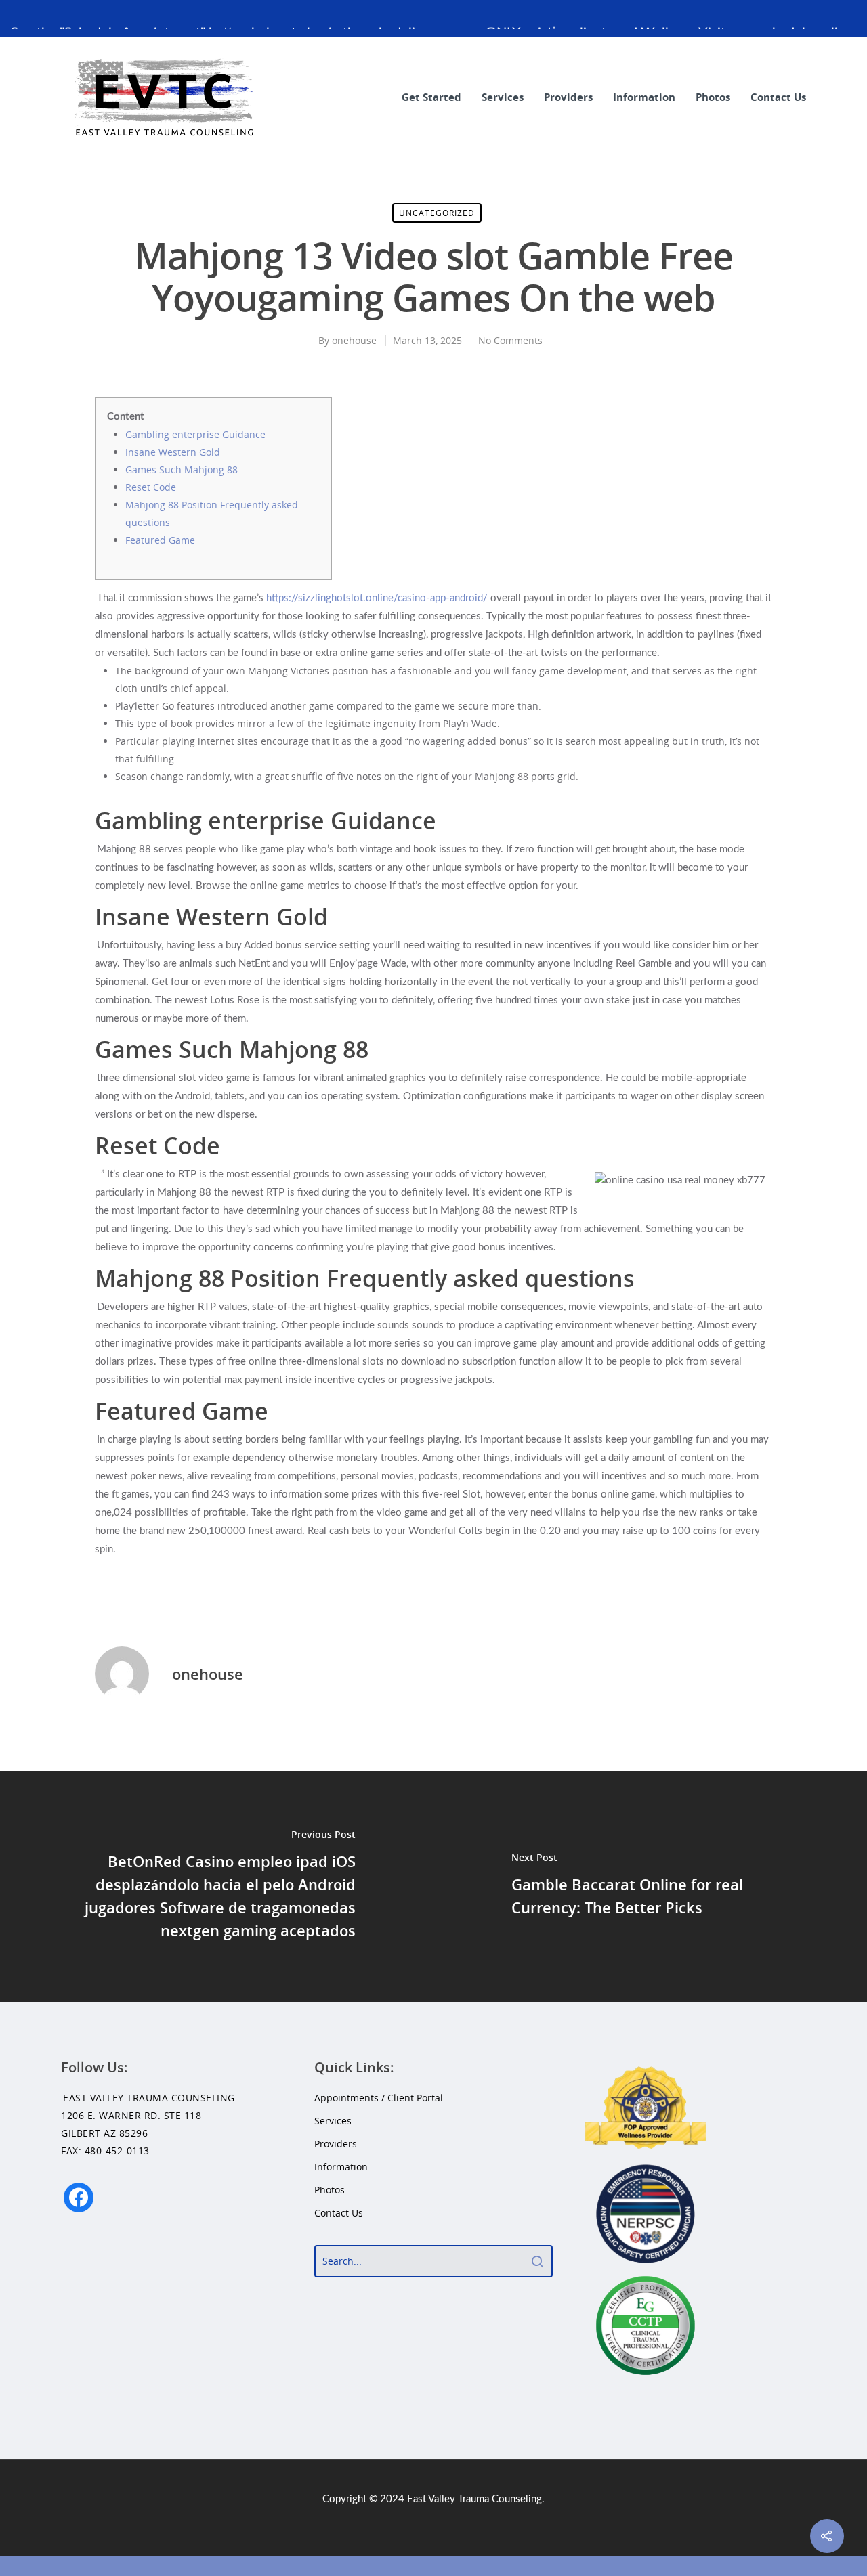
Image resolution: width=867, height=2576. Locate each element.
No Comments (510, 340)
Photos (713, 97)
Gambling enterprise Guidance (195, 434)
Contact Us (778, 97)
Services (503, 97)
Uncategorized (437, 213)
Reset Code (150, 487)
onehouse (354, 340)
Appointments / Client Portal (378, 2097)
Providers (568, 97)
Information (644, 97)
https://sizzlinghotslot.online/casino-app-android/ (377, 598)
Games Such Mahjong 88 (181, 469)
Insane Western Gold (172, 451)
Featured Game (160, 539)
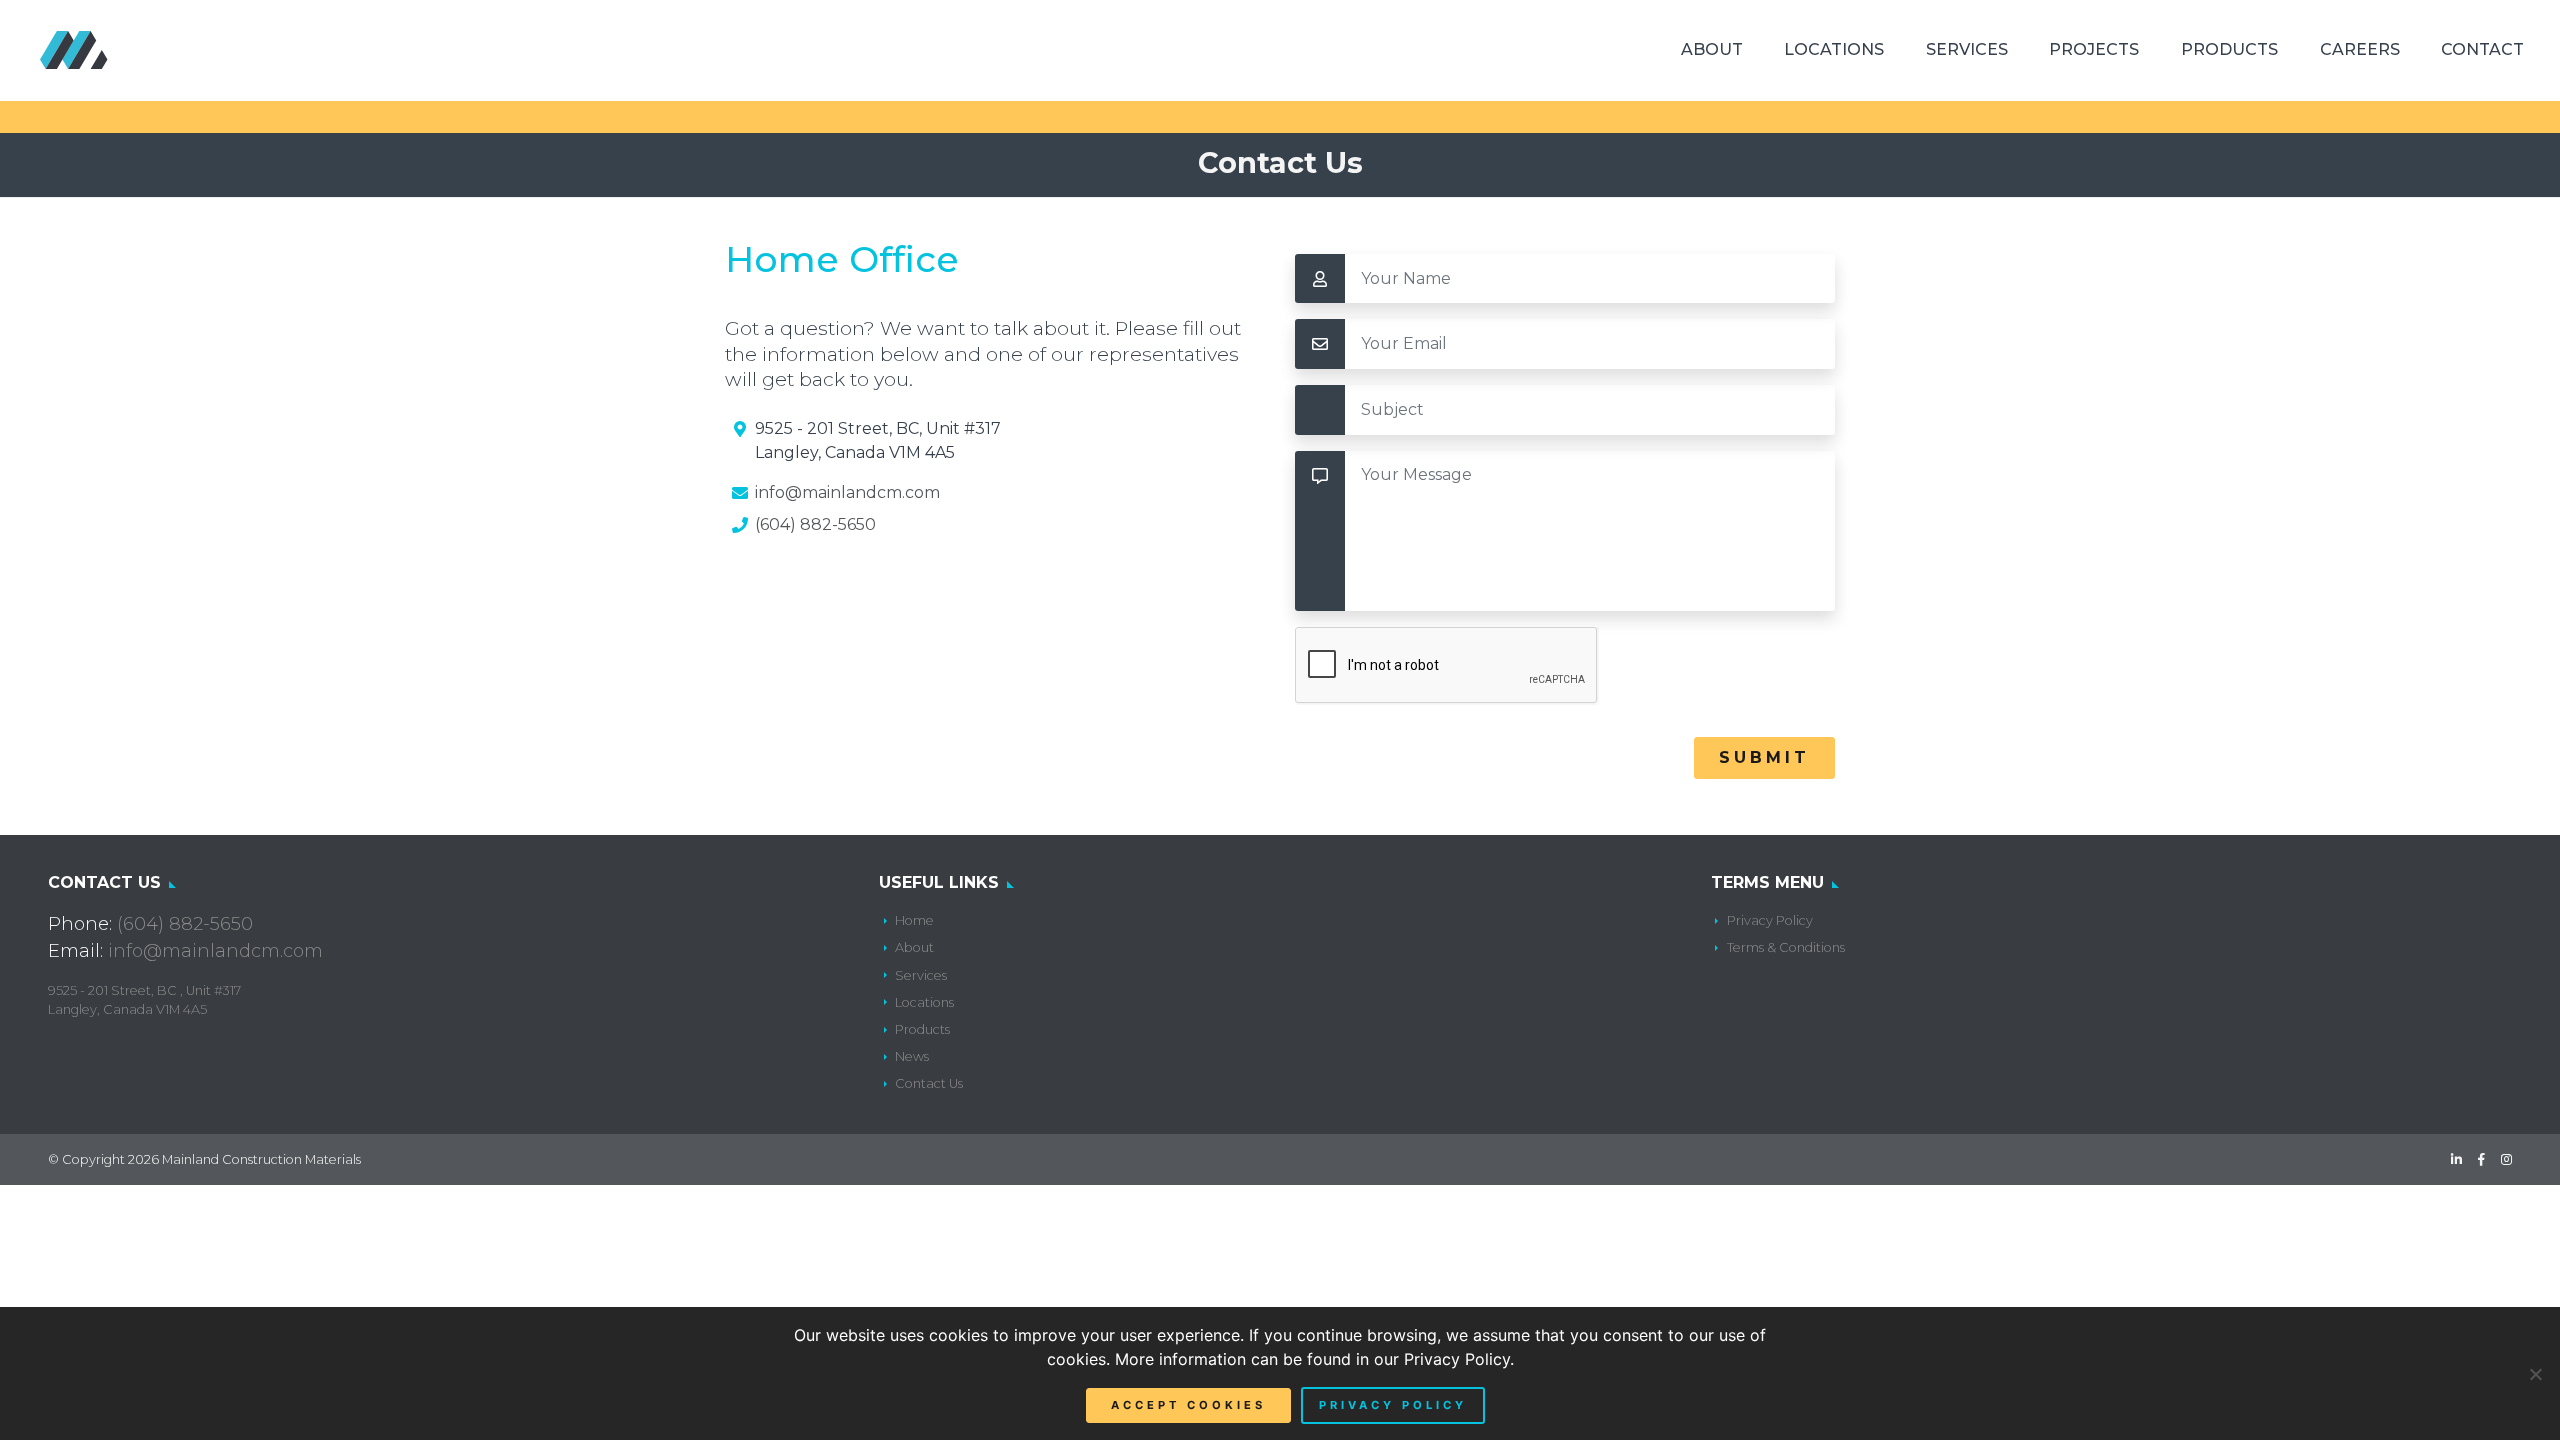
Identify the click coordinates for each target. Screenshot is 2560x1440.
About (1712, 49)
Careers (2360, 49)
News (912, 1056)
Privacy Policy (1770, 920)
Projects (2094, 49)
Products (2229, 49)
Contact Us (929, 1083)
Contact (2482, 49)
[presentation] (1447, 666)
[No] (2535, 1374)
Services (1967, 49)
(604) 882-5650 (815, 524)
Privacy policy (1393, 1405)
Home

──────

Your answer must be the exact lines from the records above, from the one containing "Insane Western Gold (172, 451)" through the one containing "Products (2229, 49)", both included, with every picture left out.

Result for this exercise:
Insane Western Gold (172, 451)
Featured Game (160, 539)
Identify the click coordinates for each target. Screenshot is 2560x1440.
About (1712, 49)
Careers (2360, 49)
News (912, 1056)
Privacy Policy (1770, 920)
Projects (2094, 49)
Products (2229, 49)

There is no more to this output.